Depression is a very dark and lonely place. You are loved and that’s difficult to feel when nothing seems to help. You matter, you truly do.
cathy
Wow! This is so beautifully written! I can relate in so many ways. Thank you for the reminder that there’s always hope. God bless you and keep you always.
Mark
Beautiful. Honest. Refreshing. I resonate completely.
Perla
love this, i have always though that drowning is one of the best ways to describe depression so this really resonated with me. it reminded me of the song Swim by Jack’s Mannequin, a very inspirational song.
Erin Bannerman
I truly admire your courage and strength and determination.I have been treading water for pretty much my whole life and I actually have a true (but relatively unknown&often challenged) disease other than my true & often challenged mental illnesses. I probably should be in a hospital,but they just rush to get you out. I’m too ill to even see my personal physician on a fairly regular basis and of course he won’t come to me. Same thing with counseling, nobody is willing to come to me… and I TRY&TRY&TRY to get all the help I know I desperately need. How were you able to change it around and get the help you needed? Or anyone else that has read this and has found their way into a new&better life?
Becca Gale
That’s so tough. I really feel for you…Honestly, I think the major factor in things turning around for me was time. A lot of times I felt like nothing was changing and that the counseling wasn’t working and things would never get better. Looking back, I think that was because everything was changing so gradually and I was just inching towards better health with each counseling appointment, so it was hard to see any change happening. There were a lot of setbacks and times when things got worse, too. I never really had a breakthrough, which can be discouraging because that’s what we tend to expect in the healing process. I still get frustrated sometimes and feel like I’ve plateaued in my recovery, but I’ve learned to have faith that things are changing, if only by millimeters. But ultimately, when I look back at the last year, I realize that I learned so much in therapy and just in writing my thoughts down as I was processing through what was going on; over time my perspective changed, but I couldn’t tell you when it happened. I wish I had a more exciting answer, but I guess what I’m saying is don’t lose hope because there’s a lot happening inside of you for the better right now that you might not realize, so don’t give up hope! And trust and stick with the process of counseling and whatever other tools you’ve found that have helped you heal (art, writing, exercising, talking, etc.) even when it feels like they’re not working. And don’t be afraid to advocate for yourself in counseling (and other doctor’s appointments) and state your needs, be open if things aren’t working, or seek out a better counselor or doctor. But I can see that you have a lot of strength, wisdom, and courage and you’re already fighting hard to heal…that’s what matters.
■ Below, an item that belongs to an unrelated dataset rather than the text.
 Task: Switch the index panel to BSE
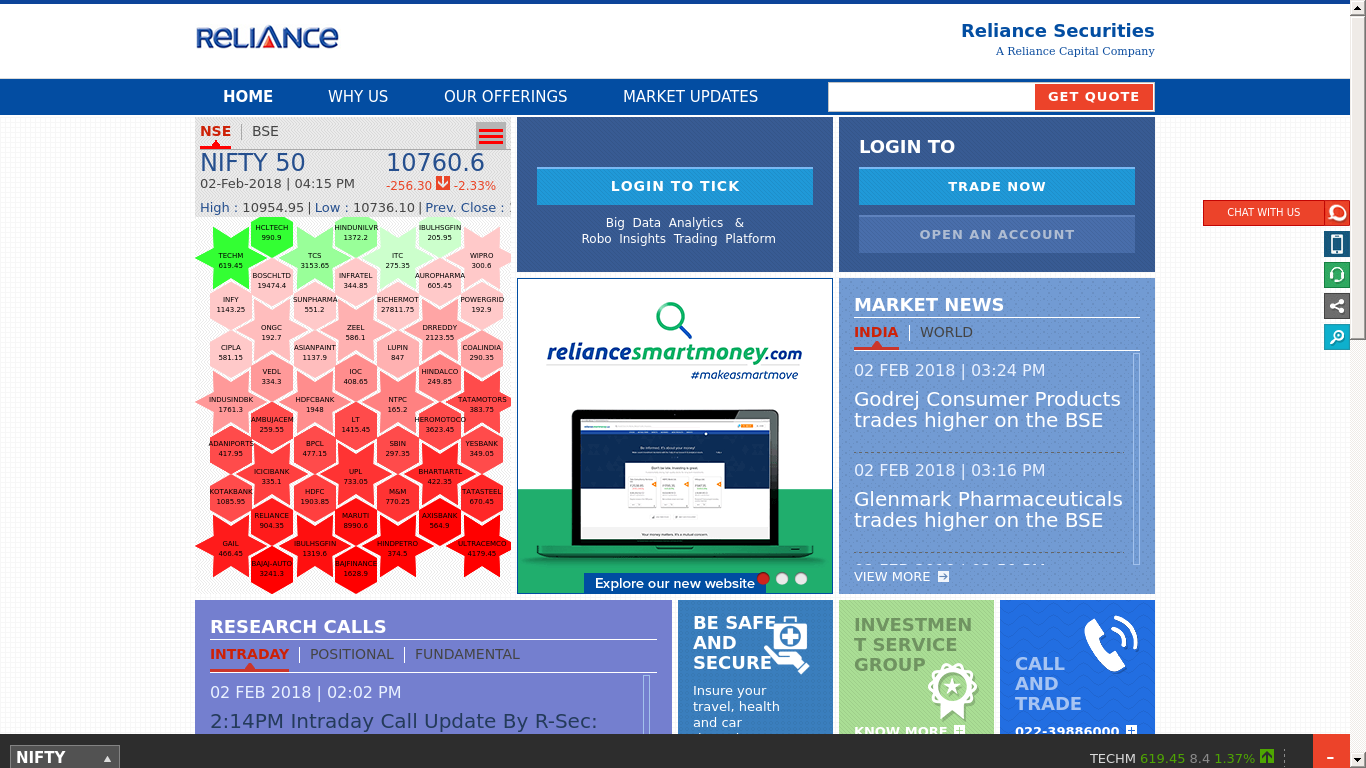[x=265, y=132]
I think you’re going to do great things and have an incredible story to tell. I’m cheering you on! If it’s any encouragement, I’ve been writing a blog for the past year during my own healing process, a lot of it dealing with feeling stuck and like nothing is working for you (especially in the early posts). Here’s the link if you’re interested: thesedarkcafedays.blogspot.com
irene
sharing your story can be scary so thanks for sharing your story of your healing process. some days i feel hope and others hopeless and its always a different and new journey of recovery and healing when my anxiety or panic attacks and depression come back. They have never ceased to exist throughout different points of my life, i feel like its more like calm waters for years then hurricanes for now and it really resonated with me that everyday wont be a climb, some days feel like your falling back but we push through for that representation of our dreams and hopes and our aspirations. i strive each day for that inner me… i love you using the inner little girl in you to represent the part of you that you want to keep alive when you don’t feel like trying anymore. its a beautiful and pure part of us.